Ok in this picture is blue shirt with the hat is Al (albancher) then next to him was me Mark (mballi3011) then in the yellow shirt and you can't see his legs is brian (groupher sandwich) then next to him hard to see on either side of brian is Rick & wife Sandy (shootrrick) then eating the crawfish for the first time is Laurel (sumosmoke) then coming around is Al's wife (sorry forget her name) in the purple shirt.

Then of course Jerry (pineywoods) Our gracious host and below is his wife Karen


Now there's Jeff (rio grande) and laurel then there Jerry's daughter another name casualty and her husband I want to say john but I' not sure.

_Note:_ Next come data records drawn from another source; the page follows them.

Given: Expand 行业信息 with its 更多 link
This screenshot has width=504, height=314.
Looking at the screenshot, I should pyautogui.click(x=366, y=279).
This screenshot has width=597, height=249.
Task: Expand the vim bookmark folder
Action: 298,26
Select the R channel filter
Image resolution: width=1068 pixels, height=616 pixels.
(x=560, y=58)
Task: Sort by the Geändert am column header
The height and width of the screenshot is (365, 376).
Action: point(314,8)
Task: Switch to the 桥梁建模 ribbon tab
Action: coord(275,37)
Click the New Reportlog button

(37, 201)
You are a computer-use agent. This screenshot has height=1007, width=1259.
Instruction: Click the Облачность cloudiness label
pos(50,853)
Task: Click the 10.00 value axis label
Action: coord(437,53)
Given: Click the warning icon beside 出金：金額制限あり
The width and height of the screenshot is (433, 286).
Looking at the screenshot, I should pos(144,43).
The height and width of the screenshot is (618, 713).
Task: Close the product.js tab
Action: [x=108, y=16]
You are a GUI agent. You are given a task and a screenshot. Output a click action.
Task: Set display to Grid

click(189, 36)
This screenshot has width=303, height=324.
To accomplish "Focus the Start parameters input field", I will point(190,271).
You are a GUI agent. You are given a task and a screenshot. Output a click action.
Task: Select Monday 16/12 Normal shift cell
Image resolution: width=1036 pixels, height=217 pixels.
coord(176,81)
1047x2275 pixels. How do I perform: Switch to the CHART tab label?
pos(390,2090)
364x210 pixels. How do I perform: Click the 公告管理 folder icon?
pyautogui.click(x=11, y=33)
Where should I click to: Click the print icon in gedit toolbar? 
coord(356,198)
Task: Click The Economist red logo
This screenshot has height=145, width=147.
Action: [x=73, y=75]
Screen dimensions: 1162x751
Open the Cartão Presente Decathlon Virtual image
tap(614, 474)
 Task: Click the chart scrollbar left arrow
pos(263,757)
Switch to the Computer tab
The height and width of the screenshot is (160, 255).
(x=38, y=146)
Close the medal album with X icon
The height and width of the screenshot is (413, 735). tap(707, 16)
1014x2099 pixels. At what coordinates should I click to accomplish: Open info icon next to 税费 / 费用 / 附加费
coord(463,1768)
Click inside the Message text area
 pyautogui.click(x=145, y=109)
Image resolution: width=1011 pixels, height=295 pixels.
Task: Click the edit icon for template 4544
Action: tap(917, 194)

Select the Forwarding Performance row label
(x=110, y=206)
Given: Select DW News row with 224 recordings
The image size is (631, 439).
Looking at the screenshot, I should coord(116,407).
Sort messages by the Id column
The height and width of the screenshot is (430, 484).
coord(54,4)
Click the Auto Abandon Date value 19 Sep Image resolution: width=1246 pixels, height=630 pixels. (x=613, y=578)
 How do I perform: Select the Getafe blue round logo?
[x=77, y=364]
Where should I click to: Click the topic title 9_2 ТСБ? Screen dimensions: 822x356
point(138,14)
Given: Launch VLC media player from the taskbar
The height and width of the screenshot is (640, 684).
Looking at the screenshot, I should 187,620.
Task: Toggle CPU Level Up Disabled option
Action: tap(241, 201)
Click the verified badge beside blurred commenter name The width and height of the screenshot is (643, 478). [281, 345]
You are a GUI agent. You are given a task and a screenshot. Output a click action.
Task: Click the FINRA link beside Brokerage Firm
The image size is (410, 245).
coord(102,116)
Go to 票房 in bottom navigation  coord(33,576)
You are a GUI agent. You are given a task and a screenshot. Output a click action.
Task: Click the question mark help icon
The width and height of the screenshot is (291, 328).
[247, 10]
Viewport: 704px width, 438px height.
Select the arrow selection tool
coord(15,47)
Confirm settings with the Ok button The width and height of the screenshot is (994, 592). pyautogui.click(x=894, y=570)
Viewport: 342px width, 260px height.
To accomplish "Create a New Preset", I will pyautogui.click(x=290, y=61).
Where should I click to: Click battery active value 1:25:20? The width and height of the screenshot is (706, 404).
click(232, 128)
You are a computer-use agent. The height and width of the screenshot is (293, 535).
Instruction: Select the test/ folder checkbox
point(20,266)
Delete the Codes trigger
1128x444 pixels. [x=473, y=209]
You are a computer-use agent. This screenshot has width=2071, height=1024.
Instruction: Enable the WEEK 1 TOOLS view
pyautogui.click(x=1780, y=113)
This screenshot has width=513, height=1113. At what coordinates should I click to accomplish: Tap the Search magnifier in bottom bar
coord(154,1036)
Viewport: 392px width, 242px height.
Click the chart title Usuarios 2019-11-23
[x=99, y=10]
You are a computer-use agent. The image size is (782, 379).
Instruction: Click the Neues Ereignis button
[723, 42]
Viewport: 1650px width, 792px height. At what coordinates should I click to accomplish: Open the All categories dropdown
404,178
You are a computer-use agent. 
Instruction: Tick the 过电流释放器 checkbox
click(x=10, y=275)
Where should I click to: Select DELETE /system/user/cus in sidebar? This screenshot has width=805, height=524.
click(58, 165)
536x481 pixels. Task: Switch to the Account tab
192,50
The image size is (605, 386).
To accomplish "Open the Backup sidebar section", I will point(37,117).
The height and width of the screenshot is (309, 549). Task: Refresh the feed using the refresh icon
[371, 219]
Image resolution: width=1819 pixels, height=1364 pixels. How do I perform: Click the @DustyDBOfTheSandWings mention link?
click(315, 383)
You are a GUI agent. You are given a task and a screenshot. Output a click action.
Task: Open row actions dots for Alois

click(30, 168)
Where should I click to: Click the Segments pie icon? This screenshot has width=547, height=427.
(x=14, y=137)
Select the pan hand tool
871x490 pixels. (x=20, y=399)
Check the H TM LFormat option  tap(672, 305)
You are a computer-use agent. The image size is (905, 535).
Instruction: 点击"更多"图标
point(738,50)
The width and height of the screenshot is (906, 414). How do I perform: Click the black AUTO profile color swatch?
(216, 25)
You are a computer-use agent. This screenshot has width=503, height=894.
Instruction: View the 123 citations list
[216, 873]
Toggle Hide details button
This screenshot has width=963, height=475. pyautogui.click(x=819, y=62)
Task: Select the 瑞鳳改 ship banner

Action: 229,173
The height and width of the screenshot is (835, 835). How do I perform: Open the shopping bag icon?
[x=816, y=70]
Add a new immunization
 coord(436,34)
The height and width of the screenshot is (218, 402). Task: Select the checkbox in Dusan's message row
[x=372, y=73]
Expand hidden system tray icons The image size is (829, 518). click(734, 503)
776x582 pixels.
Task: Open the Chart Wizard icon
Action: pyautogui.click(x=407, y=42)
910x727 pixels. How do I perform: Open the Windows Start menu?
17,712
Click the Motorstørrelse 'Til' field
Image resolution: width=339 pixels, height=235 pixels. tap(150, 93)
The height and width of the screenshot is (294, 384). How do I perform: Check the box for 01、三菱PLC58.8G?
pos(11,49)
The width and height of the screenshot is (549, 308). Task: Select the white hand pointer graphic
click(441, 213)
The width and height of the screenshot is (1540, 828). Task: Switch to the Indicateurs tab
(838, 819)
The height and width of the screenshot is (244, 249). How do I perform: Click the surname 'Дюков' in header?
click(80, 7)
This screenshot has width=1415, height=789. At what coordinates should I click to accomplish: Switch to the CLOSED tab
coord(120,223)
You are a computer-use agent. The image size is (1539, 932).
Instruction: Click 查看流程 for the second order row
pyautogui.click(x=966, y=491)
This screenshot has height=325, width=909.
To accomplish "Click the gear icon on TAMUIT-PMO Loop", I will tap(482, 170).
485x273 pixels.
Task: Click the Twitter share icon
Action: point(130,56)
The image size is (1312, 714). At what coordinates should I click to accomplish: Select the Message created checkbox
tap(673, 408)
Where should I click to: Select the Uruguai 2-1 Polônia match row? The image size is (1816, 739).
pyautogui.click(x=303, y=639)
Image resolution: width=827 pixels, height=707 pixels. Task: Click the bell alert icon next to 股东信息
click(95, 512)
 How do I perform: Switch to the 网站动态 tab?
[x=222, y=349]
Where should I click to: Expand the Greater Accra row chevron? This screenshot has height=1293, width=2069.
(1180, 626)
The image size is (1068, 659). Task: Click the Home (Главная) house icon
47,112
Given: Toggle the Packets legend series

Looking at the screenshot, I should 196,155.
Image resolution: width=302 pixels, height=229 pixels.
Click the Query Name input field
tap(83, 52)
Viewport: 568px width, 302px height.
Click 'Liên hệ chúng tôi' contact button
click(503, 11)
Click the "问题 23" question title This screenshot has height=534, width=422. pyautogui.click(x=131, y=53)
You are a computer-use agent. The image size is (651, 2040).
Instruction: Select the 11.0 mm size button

Then theres you and me Mark.

Then the food I know you remeber that. I hope that helps you Tim. So practice up for there will be a test on all of this come April of 2011


----------



## bamafan (May 4, 2010)

That's why we wear our names on our shirts in ther Air Force!!!!!!!!!!!!!


----------



## jaxgatorz (May 4, 2010)

Hey Tim.. I was the one in the gator shirt that couldnt make it this time.. Hope to meet ya at the next gathering tho !!


----------



## rbranstner (May 4, 2010)

I'm with you I like to see everyones faces and have a face to put to the name/handle. That is why I put a picture of myself in my avitar but it's not for everyone and thats fine to. I love seeing pictures of all the guys/gals on this forum.


----------



## eman (May 5, 2010)

So far 10 for 10 .
 The only folks who have ever seen my face are the ones at the gathering.
 I was the guy in the LSU purple and gold.
 EMAN = Bob
 If you want to see who i am or even if ya really don't care come on down to louisiana this oct. For our first annual cajun gathering of the smokers.
 Guarenteed to pass a good time cher
 Bienvenue a la louisianne


----------